Plotly: how to sum the "text" values displayed on a bar chart?
Question:
I’m creating a bar chart in Plotly Express
and would like to sum the "text" values displayed on the plot.
My data is as follows:
import plotly.express as px
import pandas as pd
df = pd.DataFrame({'Make':['Mercedes', 'BMW', 'Mercedes', 'Mercedes', 'Chrysler', 'Chrysler', 'Chrysler', 'Chrysler', 'BMW', 'Chrysler', 'BMW', 'Mercedes', 'BMW', 'Mercedes'],
'Dimension':['Styling', 'Styling', 'Price', 'Styling', 'MPG', 'MPG', 'Styling', 'Styling', 'MPG', 'MPG', 'Price', 'Price', 'Styling', 'MPG'],
'Country':['USA', 'USA', 'USA', 'Germany', 'USA', 'USA', 'USA', 'England', 'Germany', 'USA', 'Germany', 'Poland', 'Italy', 'USA'],
'LowValue':['64', '61', '70', '65', '59', '68', '63', '57', '58', '55', '69', '63', '69', '61'],
'HighValue':['82', '95', '93', '95', '87', '93', '85', '85', '95', '92', '83', '87', '80', '80']})
I plot this data in Plotly Express
using the following:
px.bar(df, x='Make', y='LowValue', color='Dimension',
barmode='group', text='LowValue')
As you can see, the Styling
bar for Mercedes shows two values: 65 and 64 (because those are the underlying data points).
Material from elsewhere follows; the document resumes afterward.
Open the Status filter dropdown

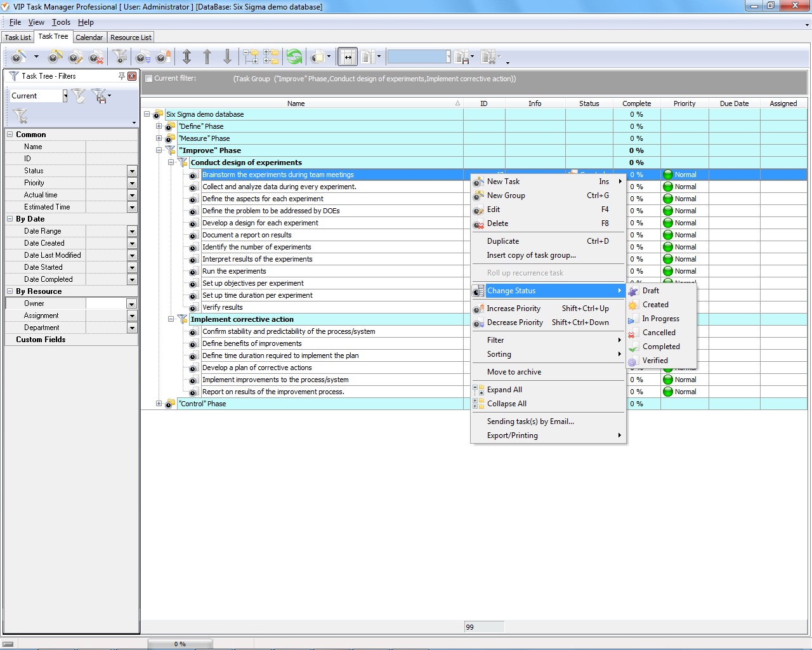(x=132, y=171)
Question: Is there a way to coalesce the underlying data into a single value and only display that single summed up value?
For example, displaying 129 (the sum of the underlying data points) at the top of the Styling
bar for Mercedes (instead of displaying 65 and 64).
Answers:
You could use pandas groupby()
to calculate the total LowValue
by Make
and Dimension
before creating the bar chart:
import plotly.express as px
import pandas as pd
df = pd.DataFrame({'Make': ['Mercedes', 'BMW', 'Mercedes', 'Mercedes', 'Chrysler', 'Chrysler', 'Chrysler', 'Chrysler', 'BMW', 'Chrysler', 'BMW', 'Mercedes', 'BMW', 'Mercedes'],
'Dimension': ['Styling', 'Styling', 'Price', 'Styling', 'MPG', 'MPG', 'Styling', 'Styling', 'MPG', 'MPG', 'Price', 'Price', 'Styling', 'MPG'],
'Country': ['USA', 'USA', 'USA', 'Germany', 'USA', 'USA', 'USA', 'England', 'Germany', 'USA', 'Germany', 'Poland', 'Italy', 'USA'],
'LowValue': ['64', '61', '70', '65', '59', '68', '63', '57', '58', '55', '69', '63', '69', '61'],
'HighValue': ['82', '95', '93', '95', '87', '93', '85', '85', '95', '92', '83', '87', '80', '80']})
df['LowValue'] = df['LowValue'].astype(int)
df1 = pd.DataFrame(df.groupby(by=['Make', 'Dimension'])['LowValue'].sum())
df1.reset_index(inplace=True)
fig = px.bar(df1, x='Make', y='LowValue', color='Dimension', barmode='group', text='LowValue')
fig.show()
I guess that there is a way as long as you are willing to modify your original df
Data sample
import plotly.express as px
import numpy as np
import pandas as pd
df = pd.DataFrame({'Make':['Mercedes', 'BMW', 'Mercedes', 'Mercedes', 'Chrysler', 'Chrysler', 'Chrysler', 'Chrysler', 'BMW', 'Chrysler', 'BMW', 'Mercedes', 'BMW', 'Mercedes'],
'Dimension':['Styling', 'Styling', 'Price', 'Styling', 'MPG', 'MPG', 'Styling', 'Styling', 'MPG', 'MPG', 'Price', 'Price', 'Styling', 'MPG'],
'Country':['USA', 'USA', 'USA', 'Germany', 'USA', 'USA', 'USA', 'England', 'Germany', 'USA', 'Germany', 'Poland', 'Italy', 'USA'],
'LowValue':['64', '61', '70', '65', '59', '68', '63', '57', '58', '55', '69', '63', '69', '61'],
'HighValue':['82', '95', '93', '95', '87', '93', '85', '85', '95', '92', '83', '87', '80', '80']})
# we better use int here
df[["LowValue", "HighValue"]] = df[["LowValue", "HighValue"]].astype(int)
Arrange Data
Now you want to have sum for LowValue
but as you want to display only one you need to play a bit
df["LowValueSum"] = df.groupby(["Make", "Dimension"])["LowValue"]
.transform(sum)
# Here we consider the latest index within the goupby only
df["idx_max"] = df.groupby(["Make", "Dimension"])["LowValueSum"]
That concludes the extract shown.